What is asked: Duplicate the records below from the line with "810x643 pixels. Task: Click the VK logo icon" up to and including the line with "pos(93,262)".
* begin Provided records *
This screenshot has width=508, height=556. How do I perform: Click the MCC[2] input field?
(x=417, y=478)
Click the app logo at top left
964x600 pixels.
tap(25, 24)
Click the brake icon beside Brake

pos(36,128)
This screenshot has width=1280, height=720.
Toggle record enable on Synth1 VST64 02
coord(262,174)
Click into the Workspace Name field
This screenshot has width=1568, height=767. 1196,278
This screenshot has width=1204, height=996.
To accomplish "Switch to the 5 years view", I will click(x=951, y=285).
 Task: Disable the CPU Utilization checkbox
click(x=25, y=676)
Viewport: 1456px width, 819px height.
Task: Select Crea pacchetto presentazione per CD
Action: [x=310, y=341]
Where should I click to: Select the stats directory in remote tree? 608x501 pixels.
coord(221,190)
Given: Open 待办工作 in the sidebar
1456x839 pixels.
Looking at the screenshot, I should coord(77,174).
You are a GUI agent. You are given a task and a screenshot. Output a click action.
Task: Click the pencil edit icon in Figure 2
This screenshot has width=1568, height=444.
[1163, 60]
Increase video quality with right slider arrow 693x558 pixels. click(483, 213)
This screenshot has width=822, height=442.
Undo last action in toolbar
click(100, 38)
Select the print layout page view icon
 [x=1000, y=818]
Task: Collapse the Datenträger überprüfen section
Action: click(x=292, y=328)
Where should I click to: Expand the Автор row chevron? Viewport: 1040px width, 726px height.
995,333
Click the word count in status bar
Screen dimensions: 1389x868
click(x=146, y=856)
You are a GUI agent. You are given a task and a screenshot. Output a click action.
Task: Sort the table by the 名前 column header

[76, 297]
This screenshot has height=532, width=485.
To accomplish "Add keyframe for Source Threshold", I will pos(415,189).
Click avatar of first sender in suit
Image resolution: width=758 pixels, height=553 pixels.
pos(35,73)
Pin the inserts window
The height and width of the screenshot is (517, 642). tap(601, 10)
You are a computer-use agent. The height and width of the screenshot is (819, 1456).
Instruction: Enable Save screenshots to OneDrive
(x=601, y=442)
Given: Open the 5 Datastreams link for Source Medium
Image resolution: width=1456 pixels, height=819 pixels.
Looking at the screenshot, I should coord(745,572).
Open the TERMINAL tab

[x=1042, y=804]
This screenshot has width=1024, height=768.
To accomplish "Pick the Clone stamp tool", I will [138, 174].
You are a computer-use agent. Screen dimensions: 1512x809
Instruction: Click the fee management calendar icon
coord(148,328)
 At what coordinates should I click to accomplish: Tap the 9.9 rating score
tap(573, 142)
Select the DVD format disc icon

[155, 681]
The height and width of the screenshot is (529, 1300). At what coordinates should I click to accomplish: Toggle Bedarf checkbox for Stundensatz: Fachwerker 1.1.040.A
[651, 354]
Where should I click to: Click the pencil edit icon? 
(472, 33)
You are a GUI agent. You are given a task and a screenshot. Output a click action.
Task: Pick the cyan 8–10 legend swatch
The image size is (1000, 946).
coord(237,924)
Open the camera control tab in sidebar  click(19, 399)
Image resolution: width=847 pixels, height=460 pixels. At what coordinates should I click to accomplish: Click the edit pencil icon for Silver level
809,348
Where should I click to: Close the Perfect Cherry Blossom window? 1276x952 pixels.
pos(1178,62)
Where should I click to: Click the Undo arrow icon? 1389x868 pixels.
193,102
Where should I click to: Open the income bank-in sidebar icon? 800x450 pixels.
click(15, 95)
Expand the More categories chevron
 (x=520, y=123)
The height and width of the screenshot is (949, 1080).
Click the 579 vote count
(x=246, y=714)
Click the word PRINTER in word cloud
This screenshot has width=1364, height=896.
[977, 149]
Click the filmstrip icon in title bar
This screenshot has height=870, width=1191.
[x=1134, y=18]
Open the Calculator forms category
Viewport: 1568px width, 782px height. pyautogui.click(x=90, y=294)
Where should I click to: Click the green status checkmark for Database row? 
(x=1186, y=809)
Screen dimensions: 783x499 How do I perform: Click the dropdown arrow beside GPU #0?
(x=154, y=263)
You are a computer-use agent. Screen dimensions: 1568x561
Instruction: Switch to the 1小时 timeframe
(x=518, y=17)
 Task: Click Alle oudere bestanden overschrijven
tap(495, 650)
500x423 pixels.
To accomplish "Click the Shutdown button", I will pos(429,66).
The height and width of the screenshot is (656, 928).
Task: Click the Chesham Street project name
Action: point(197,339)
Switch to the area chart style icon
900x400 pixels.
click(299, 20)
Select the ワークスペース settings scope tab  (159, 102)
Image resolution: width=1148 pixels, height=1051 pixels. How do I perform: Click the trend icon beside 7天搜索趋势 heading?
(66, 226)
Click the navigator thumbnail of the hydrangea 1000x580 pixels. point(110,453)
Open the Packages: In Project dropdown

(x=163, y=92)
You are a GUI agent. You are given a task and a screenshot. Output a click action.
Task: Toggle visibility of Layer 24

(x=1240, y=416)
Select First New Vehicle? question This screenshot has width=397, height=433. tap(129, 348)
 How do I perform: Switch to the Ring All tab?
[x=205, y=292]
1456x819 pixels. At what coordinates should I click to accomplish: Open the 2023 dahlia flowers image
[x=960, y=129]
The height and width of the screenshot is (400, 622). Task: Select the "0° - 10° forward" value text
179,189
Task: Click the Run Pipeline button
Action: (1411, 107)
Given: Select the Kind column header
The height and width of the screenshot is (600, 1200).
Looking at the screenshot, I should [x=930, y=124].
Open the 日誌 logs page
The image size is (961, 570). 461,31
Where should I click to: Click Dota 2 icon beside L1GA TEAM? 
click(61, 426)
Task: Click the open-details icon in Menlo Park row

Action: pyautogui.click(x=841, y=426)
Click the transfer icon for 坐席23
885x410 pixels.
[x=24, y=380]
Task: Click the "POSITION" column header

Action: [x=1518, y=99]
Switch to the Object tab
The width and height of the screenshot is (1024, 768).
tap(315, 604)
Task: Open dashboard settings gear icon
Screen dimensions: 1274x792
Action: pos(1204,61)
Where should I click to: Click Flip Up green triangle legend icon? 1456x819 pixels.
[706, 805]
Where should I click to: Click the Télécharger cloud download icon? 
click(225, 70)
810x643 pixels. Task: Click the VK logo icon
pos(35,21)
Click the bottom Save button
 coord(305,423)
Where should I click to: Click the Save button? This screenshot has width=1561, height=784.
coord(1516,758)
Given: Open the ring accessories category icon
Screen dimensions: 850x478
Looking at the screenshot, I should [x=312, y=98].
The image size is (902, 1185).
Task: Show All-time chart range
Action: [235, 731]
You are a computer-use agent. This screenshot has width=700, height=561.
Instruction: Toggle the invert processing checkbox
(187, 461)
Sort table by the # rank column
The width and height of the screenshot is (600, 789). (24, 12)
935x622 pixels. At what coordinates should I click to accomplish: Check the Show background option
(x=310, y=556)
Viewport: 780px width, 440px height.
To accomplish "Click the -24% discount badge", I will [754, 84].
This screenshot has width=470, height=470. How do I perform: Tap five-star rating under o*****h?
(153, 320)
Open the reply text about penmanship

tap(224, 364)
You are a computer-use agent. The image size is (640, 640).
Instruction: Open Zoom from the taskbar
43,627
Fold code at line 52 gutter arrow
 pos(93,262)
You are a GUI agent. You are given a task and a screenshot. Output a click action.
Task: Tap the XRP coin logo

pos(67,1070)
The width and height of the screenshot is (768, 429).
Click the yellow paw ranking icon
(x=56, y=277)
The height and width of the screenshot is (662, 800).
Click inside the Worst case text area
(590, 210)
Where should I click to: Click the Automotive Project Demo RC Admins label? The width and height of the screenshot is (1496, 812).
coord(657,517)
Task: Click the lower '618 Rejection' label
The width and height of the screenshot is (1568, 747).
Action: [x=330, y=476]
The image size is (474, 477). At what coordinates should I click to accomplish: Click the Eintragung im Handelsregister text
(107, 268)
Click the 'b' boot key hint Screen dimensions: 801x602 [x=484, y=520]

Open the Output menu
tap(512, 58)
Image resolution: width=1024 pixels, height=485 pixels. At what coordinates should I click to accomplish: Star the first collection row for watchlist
* end Provided records *
Response below:
810x643 pixels. Task: Click the VK logo icon
pos(35,21)
Click the bottom Save button
 coord(305,423)
Where should I click to: Click the Save button? This screenshot has width=1561, height=784.
coord(1516,758)
Given: Open the ring accessories category icon
Screen dimensions: 850x478
Looking at the screenshot, I should [x=312, y=98].
The image size is (902, 1185).
Task: Show All-time chart range
Action: [235, 731]
You are a computer-use agent. This screenshot has width=700, height=561.
Instruction: Toggle the invert processing checkbox
(187, 461)
Sort table by the # rank column
The width and height of the screenshot is (600, 789). (24, 12)
935x622 pixels. At what coordinates should I click to accomplish: Check the Show background option
(x=310, y=556)
Viewport: 780px width, 440px height.
To accomplish "Click the -24% discount badge", I will [754, 84].
This screenshot has width=470, height=470. How do I perform: Tap five-star rating under o*****h?
(153, 320)
Open the reply text about penmanship

tap(224, 364)
You are a computer-use agent. The image size is (640, 640).
Instruction: Open Zoom from the taskbar
43,627
Fold code at line 52 gutter arrow
 pos(93,262)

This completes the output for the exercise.